BRUNA TORLAY丨O fascínio do poder leva ao abismo

Bruna Torlay
Bruna Torlay
Estudiosa de filosofia e escritora, frequenta menos o noticiário que as obras de Platão.

O fascínio exercido pelos cargos eletivos, ou poder político, é tamanho que todas as pessoas atualmente acampadas em frente a quartéis, ou postadas em vias e praças por todo o país certamente não estariam ali, tivesse Bolsonaro sido reeleito. Isso mostra que Olavo de Carvalho repetiu por mais de duas décadas um diagnóstico ao qual não se prestou suficiente atenção.

Pôr todas as energias, forças e fichas na defesa irrestrita de manter um político numa cadeira oficial nem vai salvar o país do comunismo, nem preservar os atores de possíveis perseguições ou reprimendas – as quais, aliás, tendem a ser, como ocorreu durante a pandemia, aplaudidas pela massa de pessoas que desconhece em absoluto o cenário político nacional e internacional, mas confiam plenamente em suas opiniões irrelevantes e infundadas.

Olavo de Carvalho distinguiu mais de uma vez (foram realmente muitas) o poder real do poder superficial. O poder político recai no grupo dois. Poder real tem quem possui dinheiro e armas (narcotráfico, por exemplo, que tem um e outro em larga escala); quem molda o modo de ser e pensar de burocratas da máquina pública e agentes da esfera econômica (Universidades, por exemplo); quem lidera organizações de todos os tipos, do sindicato à associação do bairro (lideranças locais). Em suma, tem poder quem influencia a ação de outras pessoas, para não dizer “quem manda nelas”. Diferindo apenas em graus, eis a natureza da coisa.

Com base na compreensão da natureza do poder, o filósofo apontava a importância, para quem quer que o disputasse, de fazer-se presente em todas as áreas da infraestrutura social. Áreas essas que determinam toda a superfície, ou perfumaria, da sociedade, como mídia, câmaras municipais, estaduais e federais; senado; burocracia estatal; presidência da república, etc. Atuar na base das instituições, estar nelas extensivamente – não ostensivamente – de fato poderia acomodar a direita ao embate político brasileiro, do qual ela foi aos poucos alijada, em consequência da estratégia comunista, dos anos 60 para cá.

Mas o término das eleições não reconduziu a direita a uma reflexão sobre como percorrer efetivamente o mapa desenhado pelo velho sábio. Esqueceram tudo e saíram consumindo desesperadamente as pílulas de desinformação plantadas pelos próprios comunistas para manter a massa distraída com bobagens, enquanto tocavam o governo de transição. Paralelamente, umas coisas absurdas e ridículas aconteceram nos protestos, e essas, é claro, foram noticiadas.

A imprensa, façam o favor de verificar, divulga as notícias cotidianas atinentes ao governo de transição, e ali nas laterais reservadas às colunas de fofoca indicam, naquele tom de menosprezo cabível às notinhas secundárias, gestos circenses em meio aos protestos, como o “patriota do caminhão”, ou os aplausos à chegada de contêineres, supostamente repleto de fuzis, a um quartel em Feira de Santana.

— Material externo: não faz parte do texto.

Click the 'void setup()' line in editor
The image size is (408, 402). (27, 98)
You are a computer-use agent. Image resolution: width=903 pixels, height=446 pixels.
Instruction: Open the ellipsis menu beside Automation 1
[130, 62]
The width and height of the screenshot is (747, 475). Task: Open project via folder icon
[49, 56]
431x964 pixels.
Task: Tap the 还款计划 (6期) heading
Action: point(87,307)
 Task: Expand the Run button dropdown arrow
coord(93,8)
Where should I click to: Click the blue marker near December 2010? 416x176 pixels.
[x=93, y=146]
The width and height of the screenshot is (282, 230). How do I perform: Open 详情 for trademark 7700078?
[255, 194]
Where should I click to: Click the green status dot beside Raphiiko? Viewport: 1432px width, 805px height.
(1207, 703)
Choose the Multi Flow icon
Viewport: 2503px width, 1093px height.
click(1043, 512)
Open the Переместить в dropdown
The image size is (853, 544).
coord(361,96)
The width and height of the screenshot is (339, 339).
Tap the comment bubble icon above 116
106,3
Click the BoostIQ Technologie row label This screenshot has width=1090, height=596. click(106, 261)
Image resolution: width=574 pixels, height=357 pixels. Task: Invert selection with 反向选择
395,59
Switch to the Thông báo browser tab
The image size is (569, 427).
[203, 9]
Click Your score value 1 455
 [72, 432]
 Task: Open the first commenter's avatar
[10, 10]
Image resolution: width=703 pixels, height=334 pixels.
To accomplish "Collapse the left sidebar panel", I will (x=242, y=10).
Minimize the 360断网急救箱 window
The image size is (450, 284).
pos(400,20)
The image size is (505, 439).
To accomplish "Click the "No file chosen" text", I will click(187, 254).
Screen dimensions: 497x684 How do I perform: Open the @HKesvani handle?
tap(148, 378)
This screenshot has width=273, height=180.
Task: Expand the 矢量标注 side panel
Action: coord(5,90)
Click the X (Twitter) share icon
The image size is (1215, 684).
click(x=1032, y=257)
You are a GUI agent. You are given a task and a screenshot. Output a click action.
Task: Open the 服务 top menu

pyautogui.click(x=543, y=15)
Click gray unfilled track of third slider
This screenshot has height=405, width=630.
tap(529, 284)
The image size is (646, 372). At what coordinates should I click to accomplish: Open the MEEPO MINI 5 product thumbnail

Claro que os protestos têm razão de ser. Mas não é disso que se trata, e sim do modo efetivo de combater o adversário, quando ele é também um inimigo perverso, como certamente pensam os manifestantes. Contudo, persiste o rame-rame do exaspero diante dos quartéis, mesclado à curiosa esperança de que às Forças Armadas devem imperiosamente resolver o impasse que vivenciam dentro de si — não desejar ser trapaceados pelo adversário, quando esse é mais esperto, mais estratégico, mais paciente e mais efetivo em seus atos.

Se a direita não perdeu nas urnas, como muitos afirmam, certamente está perdendo para a euforia, o sentimentalismo e a absoluta falta de consciência com relação ao pântano em que estamos metidos.

A primeira guerra mundial foi dolorosa. Guerra de trincheiras. Quando chovia, parte da tropa tinha de pegar em baldes e jogar água para fora de lá, de modo a evitar perder sua base de ação. Em suma, não dá pra pular a etapa dos baldes, quando estamos afogados em lama até o pescoço.